Il le fit, très vite, par lettre, l’aimable, sympathique et modeste J.Henric :
à se contenter de l’écouter, on le prendrait pour un homme commun ;
l’incurieux devrait se diriger vers ses écrits pour peser l’intensité de
provocation –mêlée à l’érudition et au travail d’écriture- qu’ils
renferment ; il n’y a guère que son éternelle veste en cuir noir de
motard anarchiste pour suggérer que cet homme n’est pas aussi lisse et gentil
qu’il veut bien le montrer…
Il aurait pu nous dire que « la bitation des femmes », c’était
fleur bleue par rapport aux photos de C. Millet, prises -femme et images- dans
des lieux publics comme une gare, un cimetière…Ces « légendes »,
au sens latin de « ce qui doit être lu », semble inviter tout de même
le lecteur du côté de la fiction, du « mensonge » ; mais non,
il ne s’agit même pas de « mentir-vrai », pas de frontière
flottante entre l’imaginaire et la réalité : à Bouillon de cul,
l’émission de Bernard Pinot, brave Bouddha toujours prêt à s’égriller
quand on cause de la pination des femmes, le couple a insisté pour affirmer que
tout ce qu’il venait de publier, c’était bien vrai : « Tout est
absolument exact ! » Si cette Vie sexuelle de Catherine Millet (4),
c’est bien réel, alors c’est un témoignage, c’est la vie, il faut le
lire ; et ces Légendes, ce sont des photos, donc c’est
authentique, il faut les voir ! Ces histoires, racontées froidement et
sereinement, par ce couple d’amoureux sincères, qui ont une double, voire une
triple vie, paraissent alors extravagantes, scandaleuses : le réel est
plus extraordinaire que la fiction ! (5)
En effet, C.Millet, directrice de la revue Art Press,
auteur de livres importants sur l’art contemporain, s’expose, con, expose
son con, cette « origine du monde » courbettienne, racontée naguère
par son complice (6).

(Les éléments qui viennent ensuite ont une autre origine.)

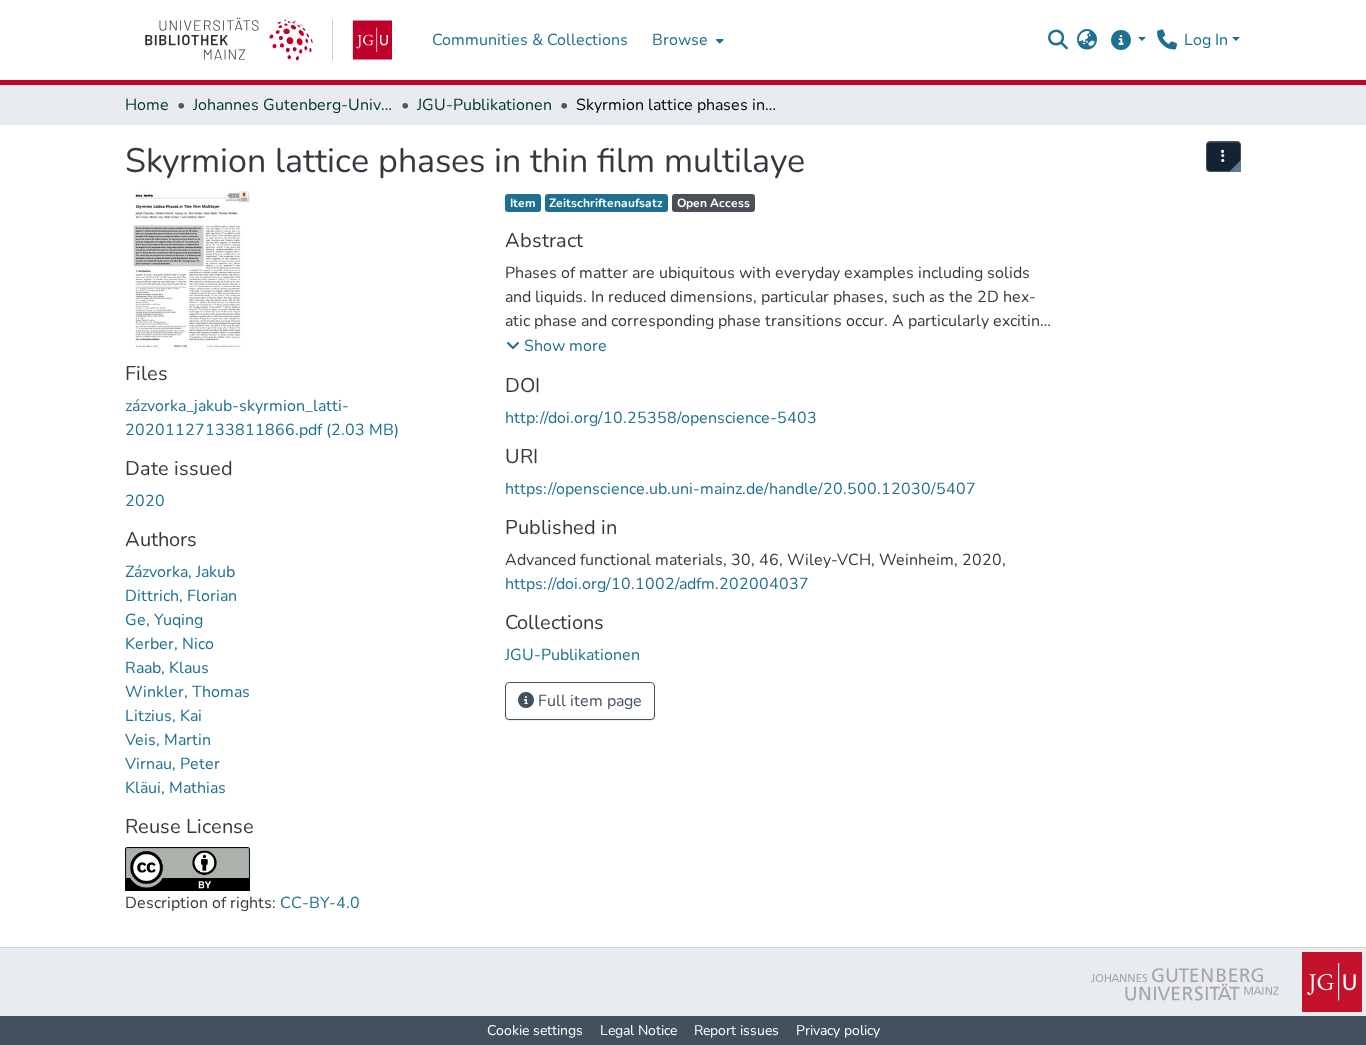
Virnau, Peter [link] (172, 764)
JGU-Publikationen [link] (484, 105)
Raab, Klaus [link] (167, 668)
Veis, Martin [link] (168, 740)
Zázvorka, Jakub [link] (180, 572)
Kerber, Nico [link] (169, 644)
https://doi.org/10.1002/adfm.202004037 (657, 584)
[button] (1057, 40)
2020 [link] (145, 501)
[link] (268, 40)
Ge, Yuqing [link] (164, 620)
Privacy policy (838, 1030)
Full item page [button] (588, 701)
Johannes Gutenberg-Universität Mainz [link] (293, 105)
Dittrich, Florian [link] (181, 596)
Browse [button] (680, 40)
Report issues (736, 1030)
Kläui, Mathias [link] (175, 788)
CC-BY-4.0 (320, 903)
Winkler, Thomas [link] (187, 692)
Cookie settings (535, 1030)
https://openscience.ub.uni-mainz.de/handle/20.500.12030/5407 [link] (740, 489)
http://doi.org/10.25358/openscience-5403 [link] (661, 418)
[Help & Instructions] (1127, 40)
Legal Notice (638, 1030)
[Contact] (1166, 40)
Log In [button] (1208, 40)
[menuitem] (686, 40)
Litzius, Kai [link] (163, 716)
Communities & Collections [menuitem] (530, 40)
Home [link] (147, 105)
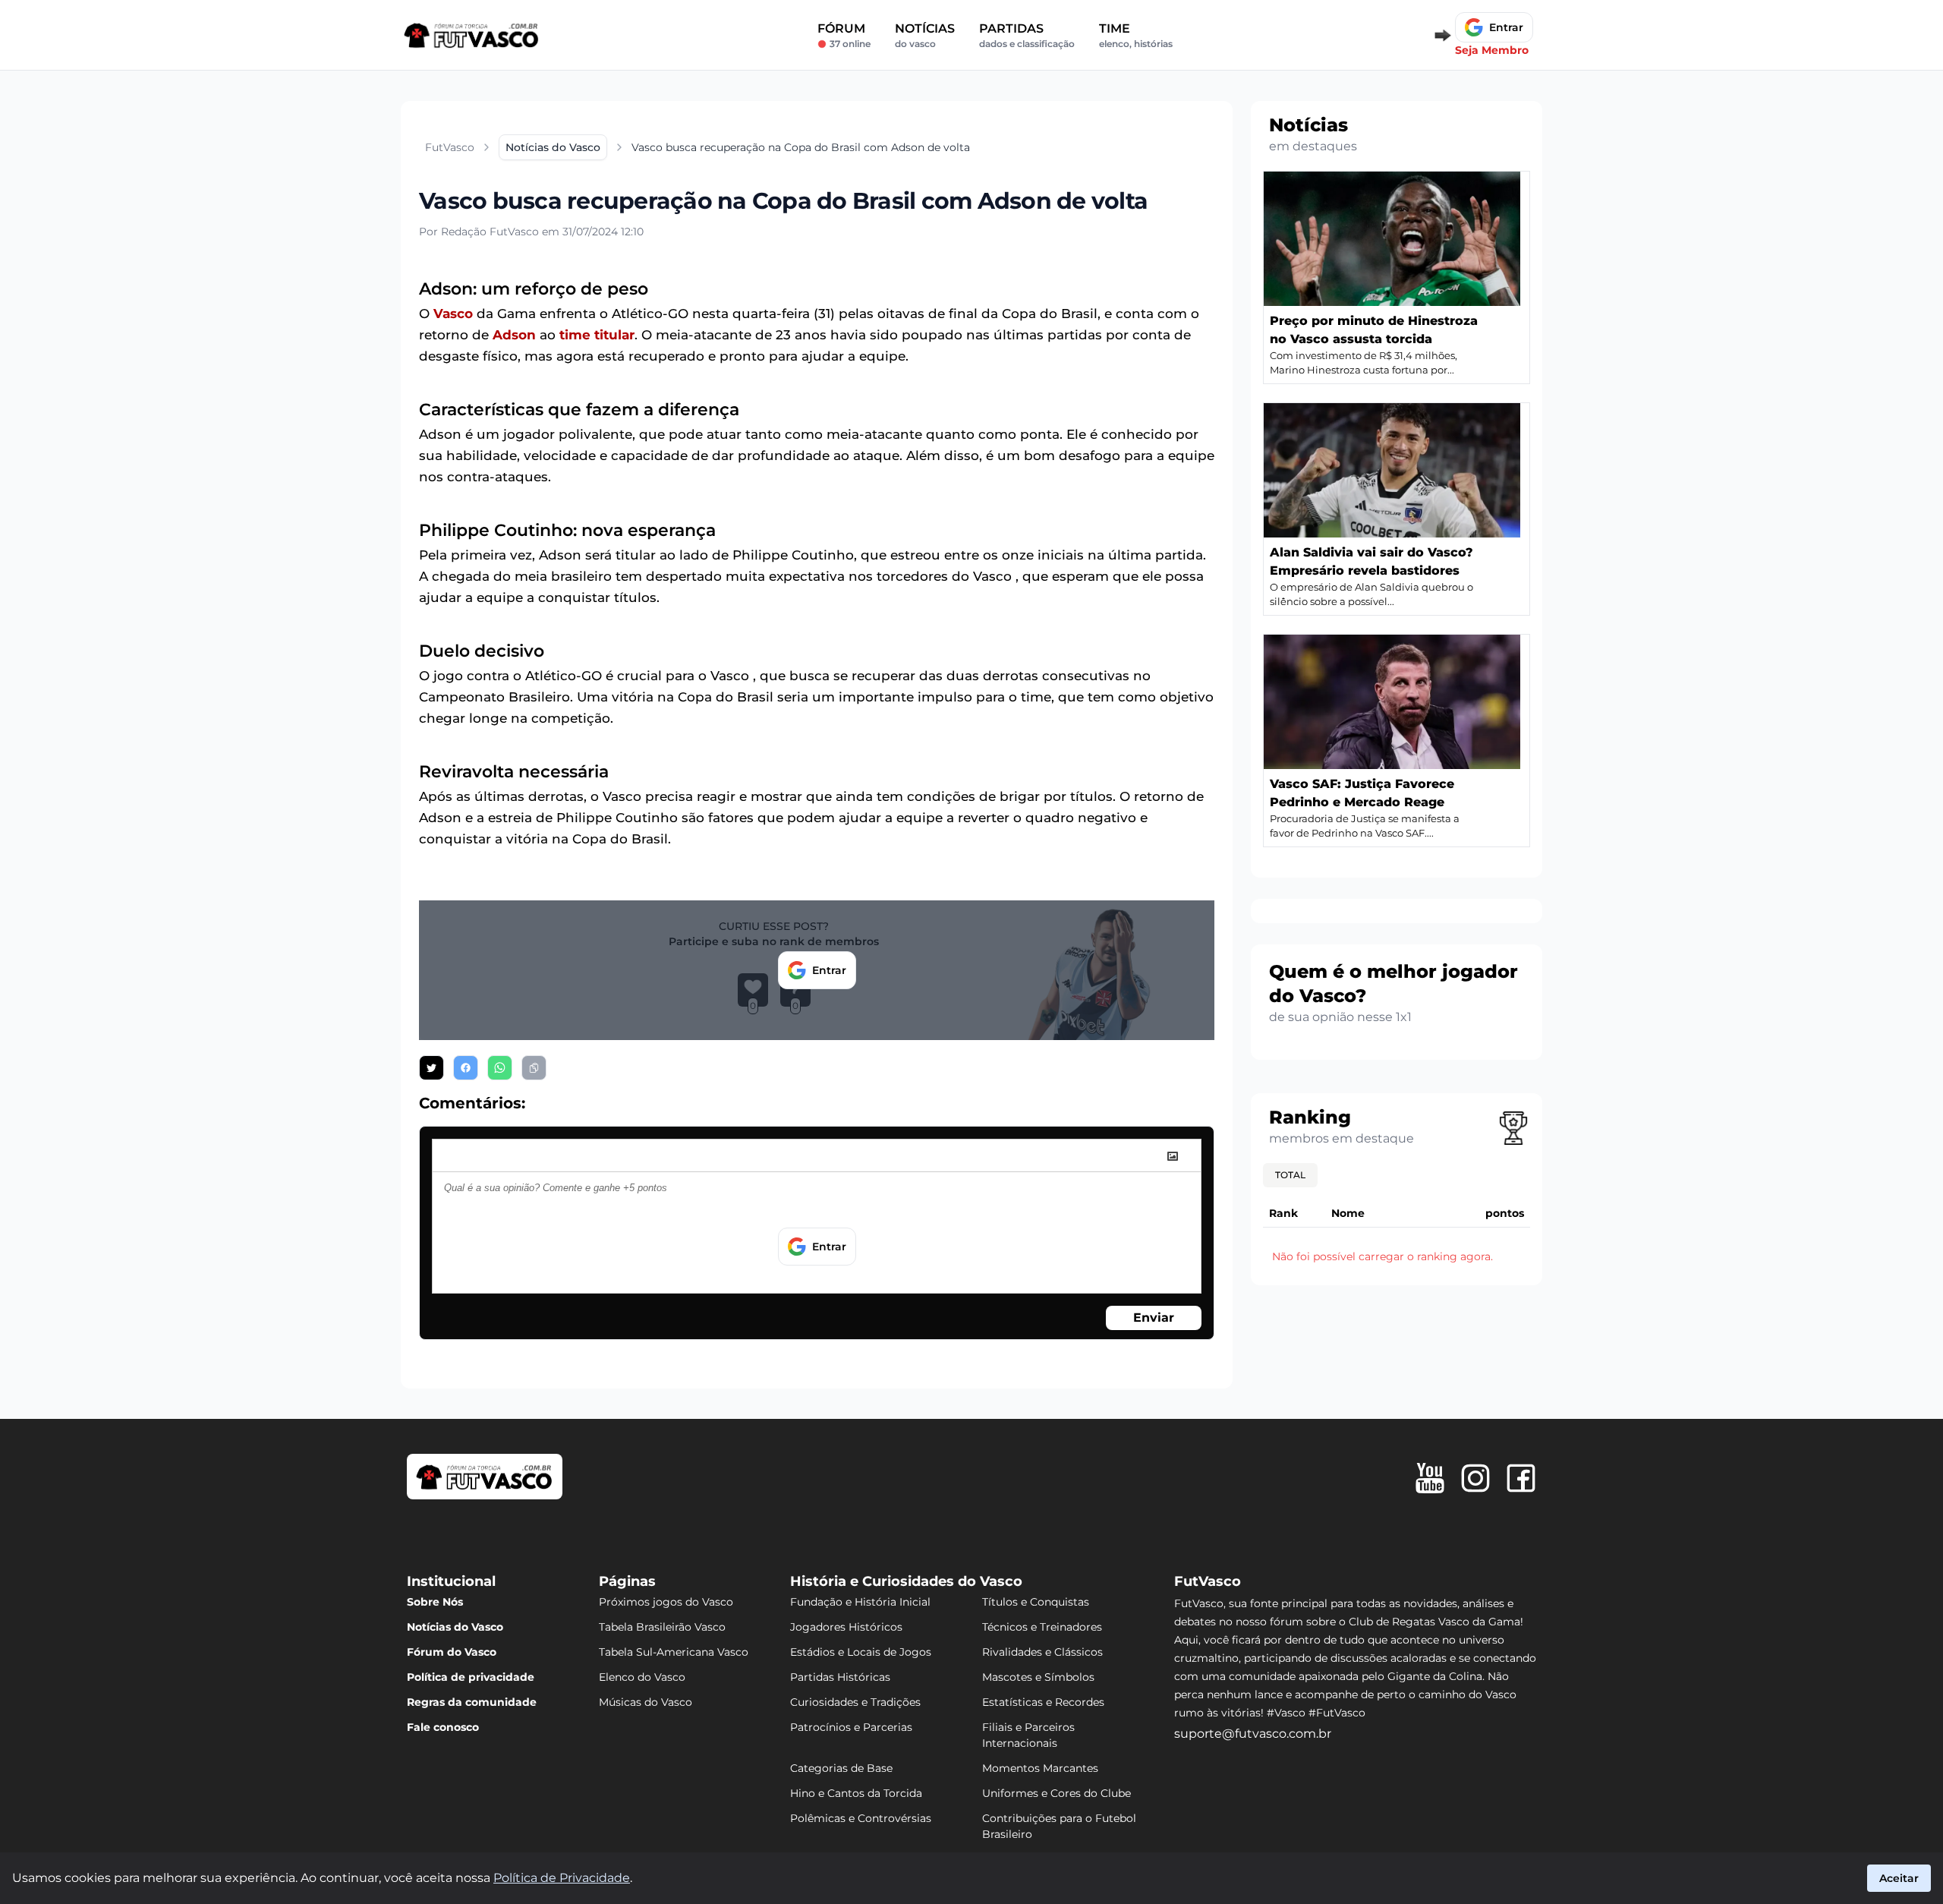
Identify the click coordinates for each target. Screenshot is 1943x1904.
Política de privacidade (470, 1677)
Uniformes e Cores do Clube (1056, 1793)
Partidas (1027, 35)
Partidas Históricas (840, 1677)
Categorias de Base (841, 1768)
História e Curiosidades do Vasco (906, 1581)
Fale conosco (443, 1727)
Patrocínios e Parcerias (851, 1727)
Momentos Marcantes (1040, 1768)
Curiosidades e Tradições (855, 1702)
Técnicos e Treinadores (1042, 1627)
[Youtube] (1430, 1478)
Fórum (844, 35)
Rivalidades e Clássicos (1042, 1652)
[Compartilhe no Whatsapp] (499, 1067)
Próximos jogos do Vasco (666, 1602)
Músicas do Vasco (645, 1702)
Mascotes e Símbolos (1038, 1677)
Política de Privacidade (561, 1878)
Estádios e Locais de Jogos (860, 1652)
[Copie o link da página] (533, 1067)
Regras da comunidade (472, 1702)
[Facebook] (1521, 1478)
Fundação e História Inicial (860, 1602)
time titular (597, 334)
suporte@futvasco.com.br (1252, 1733)
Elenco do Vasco (642, 1677)
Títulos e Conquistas (1035, 1602)
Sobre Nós (435, 1602)
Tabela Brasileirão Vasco (662, 1627)
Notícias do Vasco (455, 1627)
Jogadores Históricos (846, 1627)
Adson (514, 334)
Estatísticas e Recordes (1043, 1702)
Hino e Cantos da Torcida (856, 1793)
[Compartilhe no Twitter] (431, 1067)
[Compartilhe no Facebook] (465, 1067)
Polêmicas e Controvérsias (860, 1818)
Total (1290, 1175)
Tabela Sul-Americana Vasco (673, 1652)
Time (1136, 35)
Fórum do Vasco (451, 1652)
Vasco (453, 313)
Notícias (925, 35)
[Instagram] (1475, 1478)
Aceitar (1899, 1878)
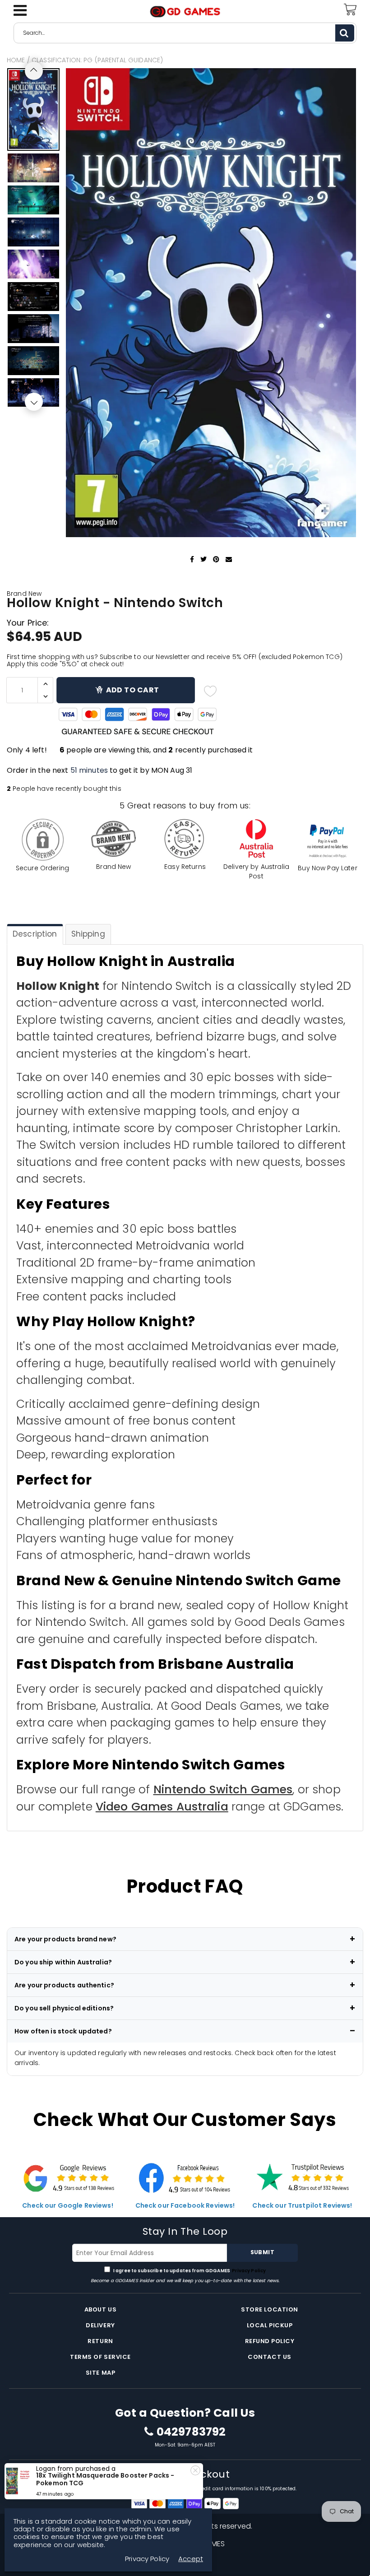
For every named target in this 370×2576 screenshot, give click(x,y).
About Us (100, 2309)
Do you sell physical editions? (64, 2008)
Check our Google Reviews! (67, 2205)
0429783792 (191, 2432)
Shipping (88, 933)
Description (35, 933)
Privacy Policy (248, 2270)
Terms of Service (100, 2357)
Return (100, 2341)
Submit (262, 2252)
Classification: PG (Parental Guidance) (97, 60)
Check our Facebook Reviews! (185, 2205)
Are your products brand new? (65, 1939)
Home (16, 60)
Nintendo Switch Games (223, 1789)
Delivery (100, 2325)
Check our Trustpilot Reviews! (302, 2205)
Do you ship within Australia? (63, 1962)
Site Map (100, 2372)
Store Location (269, 2309)
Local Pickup (269, 2325)
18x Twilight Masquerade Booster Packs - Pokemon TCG (105, 2479)
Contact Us (269, 2357)
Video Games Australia (162, 1807)
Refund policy (270, 2341)
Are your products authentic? (64, 1985)
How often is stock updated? (63, 2031)
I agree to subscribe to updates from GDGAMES (189, 2270)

La « putain de l’art contemporain » (7) se
raconte en mots, tandis que J.Henric la montre en photos : ainsi se
confirme le célèbre slogan de « Paris-Match », ainsi s’affirme
la réalité des mots. Belle stratégie commerciale que ce jumelage éditorial,
que ces participations à deux voix, à deux corps, à d’innombrables émissions
plus ou moins cultu. C’est la publication conjointe de deux points de vue différents
sur le phénomène sexuel ; d’un côté , le livre « sadien »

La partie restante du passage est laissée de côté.